# Provided material
::::::::

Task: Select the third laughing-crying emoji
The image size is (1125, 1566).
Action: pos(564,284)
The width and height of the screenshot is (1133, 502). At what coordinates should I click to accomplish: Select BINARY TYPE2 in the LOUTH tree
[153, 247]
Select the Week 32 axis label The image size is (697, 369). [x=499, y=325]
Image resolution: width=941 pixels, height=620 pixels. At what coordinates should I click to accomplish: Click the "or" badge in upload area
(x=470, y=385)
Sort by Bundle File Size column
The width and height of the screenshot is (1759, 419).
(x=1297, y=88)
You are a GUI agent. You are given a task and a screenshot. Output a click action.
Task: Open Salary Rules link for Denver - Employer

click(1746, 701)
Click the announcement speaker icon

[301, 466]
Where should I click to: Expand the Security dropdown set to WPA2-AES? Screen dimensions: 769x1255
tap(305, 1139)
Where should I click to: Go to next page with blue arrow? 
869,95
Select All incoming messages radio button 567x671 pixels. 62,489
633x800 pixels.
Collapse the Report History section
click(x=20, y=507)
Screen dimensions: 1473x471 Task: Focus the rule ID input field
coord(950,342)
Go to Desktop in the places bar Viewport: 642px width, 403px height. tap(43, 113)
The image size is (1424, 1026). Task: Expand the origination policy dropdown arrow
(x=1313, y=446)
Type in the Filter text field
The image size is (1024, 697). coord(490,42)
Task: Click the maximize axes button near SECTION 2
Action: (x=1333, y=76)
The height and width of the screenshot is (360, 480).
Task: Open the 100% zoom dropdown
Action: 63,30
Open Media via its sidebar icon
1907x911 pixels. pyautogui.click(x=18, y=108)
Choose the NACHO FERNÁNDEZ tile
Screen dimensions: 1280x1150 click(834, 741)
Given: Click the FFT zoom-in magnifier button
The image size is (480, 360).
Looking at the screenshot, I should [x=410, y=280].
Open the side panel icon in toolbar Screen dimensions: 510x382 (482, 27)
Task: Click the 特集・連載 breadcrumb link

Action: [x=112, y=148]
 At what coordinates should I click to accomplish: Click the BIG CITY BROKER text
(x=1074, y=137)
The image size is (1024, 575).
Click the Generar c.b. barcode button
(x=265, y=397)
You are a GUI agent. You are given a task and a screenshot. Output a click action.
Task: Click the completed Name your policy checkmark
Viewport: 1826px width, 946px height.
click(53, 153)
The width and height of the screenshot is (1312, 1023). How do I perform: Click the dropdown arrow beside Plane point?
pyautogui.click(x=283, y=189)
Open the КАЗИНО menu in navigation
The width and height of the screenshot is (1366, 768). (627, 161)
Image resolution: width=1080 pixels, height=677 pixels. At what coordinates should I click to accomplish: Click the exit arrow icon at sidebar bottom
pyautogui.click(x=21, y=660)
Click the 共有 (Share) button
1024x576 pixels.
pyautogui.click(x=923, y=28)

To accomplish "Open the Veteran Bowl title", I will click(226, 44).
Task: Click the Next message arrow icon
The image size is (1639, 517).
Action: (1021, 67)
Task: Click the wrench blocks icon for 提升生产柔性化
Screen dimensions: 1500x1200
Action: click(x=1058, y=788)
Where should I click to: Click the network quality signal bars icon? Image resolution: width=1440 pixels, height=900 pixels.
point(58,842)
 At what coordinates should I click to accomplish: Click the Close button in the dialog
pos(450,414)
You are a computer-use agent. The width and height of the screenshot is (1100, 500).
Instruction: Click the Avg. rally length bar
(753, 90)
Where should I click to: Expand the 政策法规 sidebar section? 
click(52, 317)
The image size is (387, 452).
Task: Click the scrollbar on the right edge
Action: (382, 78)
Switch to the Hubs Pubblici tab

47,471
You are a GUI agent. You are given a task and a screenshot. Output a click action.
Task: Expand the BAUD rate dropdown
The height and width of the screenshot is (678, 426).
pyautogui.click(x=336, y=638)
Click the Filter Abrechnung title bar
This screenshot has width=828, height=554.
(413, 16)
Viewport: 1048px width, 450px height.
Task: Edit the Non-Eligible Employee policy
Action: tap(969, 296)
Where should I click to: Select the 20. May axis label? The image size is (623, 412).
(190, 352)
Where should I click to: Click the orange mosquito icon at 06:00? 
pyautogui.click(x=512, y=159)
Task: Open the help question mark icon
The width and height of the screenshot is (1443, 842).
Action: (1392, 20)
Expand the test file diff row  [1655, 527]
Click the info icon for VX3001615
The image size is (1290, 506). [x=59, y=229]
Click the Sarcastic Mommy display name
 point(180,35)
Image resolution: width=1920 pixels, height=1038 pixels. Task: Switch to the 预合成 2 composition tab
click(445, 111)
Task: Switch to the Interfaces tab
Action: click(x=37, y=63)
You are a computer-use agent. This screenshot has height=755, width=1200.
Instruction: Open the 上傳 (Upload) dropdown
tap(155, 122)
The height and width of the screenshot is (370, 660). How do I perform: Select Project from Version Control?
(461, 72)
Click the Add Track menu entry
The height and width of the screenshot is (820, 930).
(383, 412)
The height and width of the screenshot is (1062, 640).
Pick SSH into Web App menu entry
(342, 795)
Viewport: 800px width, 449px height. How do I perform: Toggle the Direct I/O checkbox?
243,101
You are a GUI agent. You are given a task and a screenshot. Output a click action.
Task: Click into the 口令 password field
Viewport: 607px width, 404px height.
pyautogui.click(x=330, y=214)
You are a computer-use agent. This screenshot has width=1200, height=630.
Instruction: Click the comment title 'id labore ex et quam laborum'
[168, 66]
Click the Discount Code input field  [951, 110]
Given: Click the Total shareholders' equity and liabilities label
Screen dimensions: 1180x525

::::::::

# Work order
A faithful, word-for-word transcript of the material above is the required answer.

# Result below
Task: Select the third laughing-crying emoji
The image size is (1125, 1566).
Action: pos(564,284)
The width and height of the screenshot is (1133, 502). At what coordinates should I click to accomplish: Select BINARY TYPE2 in the LOUTH tree
[153, 247]
Select the Week 32 axis label The image size is (697, 369). [x=499, y=325]
Image resolution: width=941 pixels, height=620 pixels. At what coordinates should I click to accomplish: Click the "or" badge in upload area
(x=470, y=385)
Sort by Bundle File Size column
The width and height of the screenshot is (1759, 419).
(x=1297, y=88)
You are a GUI agent. You are given a task and a screenshot. Output a click action.
Task: Open Salary Rules link for Denver - Employer

click(1746, 701)
Click the announcement speaker icon

[301, 466]
Where should I click to: Expand the Security dropdown set to WPA2-AES? Screen dimensions: 769x1255
tap(305, 1139)
Where should I click to: Go to next page with blue arrow? 
869,95
Select All incoming messages radio button 567x671 pixels. 62,489
633x800 pixels.
Collapse the Report History section
click(x=20, y=507)
Screen dimensions: 1473x471 Task: Focus the rule ID input field
coord(950,342)
Go to Desktop in the places bar Viewport: 642px width, 403px height. tap(43, 113)
The image size is (1424, 1026). Task: Expand the origination policy dropdown arrow
(x=1313, y=446)
Type in the Filter text field
The image size is (1024, 697). coord(490,42)
Task: Click the maximize axes button near SECTION 2
Action: (x=1333, y=76)
The height and width of the screenshot is (360, 480).
Task: Open the 100% zoom dropdown
Action: 63,30
Open Media via its sidebar icon
1907x911 pixels. pyautogui.click(x=18, y=108)
Choose the NACHO FERNÁNDEZ tile
Screen dimensions: 1280x1150 click(834, 741)
Given: Click the FFT zoom-in magnifier button
The image size is (480, 360).
Looking at the screenshot, I should [x=410, y=280].
Open the side panel icon in toolbar Screen dimensions: 510x382 (482, 27)
Task: Click the 特集・連載 breadcrumb link

Action: [x=112, y=148]
 At what coordinates should I click to accomplish: Click the BIG CITY BROKER text
(x=1074, y=137)
The image size is (1024, 575).
Click the Generar c.b. barcode button
(x=265, y=397)
You are a GUI agent. You are given a task and a screenshot. Output a click action.
Task: Click the completed Name your policy checkmark
Viewport: 1826px width, 946px height.
click(53, 153)
The width and height of the screenshot is (1312, 1023). How do I perform: Click the dropdown arrow beside Plane point?
pyautogui.click(x=283, y=189)
Open the КАЗИНО menu in navigation
The width and height of the screenshot is (1366, 768). (627, 161)
Image resolution: width=1080 pixels, height=677 pixels. At what coordinates should I click to accomplish: Click the exit arrow icon at sidebar bottom
pyautogui.click(x=21, y=660)
Click the 共有 (Share) button
1024x576 pixels.
pyautogui.click(x=923, y=28)

To accomplish "Open the Veteran Bowl title", I will click(226, 44).
Task: Click the Next message arrow icon
The image size is (1639, 517).
Action: (1021, 67)
Task: Click the wrench blocks icon for 提升生产柔性化
Screen dimensions: 1500x1200
Action: click(x=1058, y=788)
Where should I click to: Click the network quality signal bars icon? Image resolution: width=1440 pixels, height=900 pixels.
point(58,842)
 At what coordinates should I click to accomplish: Click the Close button in the dialog
pos(450,414)
You are a computer-use agent. The width and height of the screenshot is (1100, 500).
Instruction: Click the Avg. rally length bar
(753, 90)
Where should I click to: Expand the 政策法规 sidebar section? 
click(52, 317)
The image size is (387, 452).
Task: Click the scrollbar on the right edge
Action: (382, 78)
Switch to the Hubs Pubblici tab

47,471
You are a GUI agent. You are given a task and a screenshot. Output a click action.
Task: Expand the BAUD rate dropdown
The height and width of the screenshot is (678, 426).
pyautogui.click(x=336, y=638)
Click the Filter Abrechnung title bar
This screenshot has width=828, height=554.
(413, 16)
Viewport: 1048px width, 450px height.
Task: Edit the Non-Eligible Employee policy
Action: tap(969, 296)
Where should I click to: Select the 20. May axis label? The image size is (623, 412).
(190, 352)
Where should I click to: Click the orange mosquito icon at 06:00? 
pyautogui.click(x=512, y=159)
Task: Open the help question mark icon
The width and height of the screenshot is (1443, 842).
Action: (1392, 20)
Expand the test file diff row  [1655, 527]
Click the info icon for VX3001615
The image size is (1290, 506). [x=59, y=229]
Click the Sarcastic Mommy display name
 point(180,35)
Image resolution: width=1920 pixels, height=1038 pixels. Task: Switch to the 预合成 2 composition tab
click(445, 111)
Task: Switch to the Interfaces tab
Action: click(x=37, y=63)
You are a computer-use agent. This screenshot has height=755, width=1200.
Instruction: Open the 上傳 (Upload) dropdown
tap(155, 122)
The height and width of the screenshot is (370, 660). How do I perform: Select Project from Version Control?
(461, 72)
Click the Add Track menu entry
The height and width of the screenshot is (820, 930).
(383, 412)
The height and width of the screenshot is (1062, 640).
Pick SSH into Web App menu entry
(342, 795)
Viewport: 800px width, 449px height. How do I perform: Toggle the Direct I/O checkbox?
243,101
You are a GUI agent. You are given a task and a screenshot. Output a click action.
Task: Click into the 口令 password field
Viewport: 607px width, 404px height.
pyautogui.click(x=330, y=214)
You are a computer-use agent. This screenshot has width=1200, height=630.
Instruction: Click the comment title 'id labore ex et quam laborum'
[168, 66]
Click the Discount Code input field  [951, 110]
Given: Click the Total shareholders' equity and liabilities label
Screen dimensions: 1180x525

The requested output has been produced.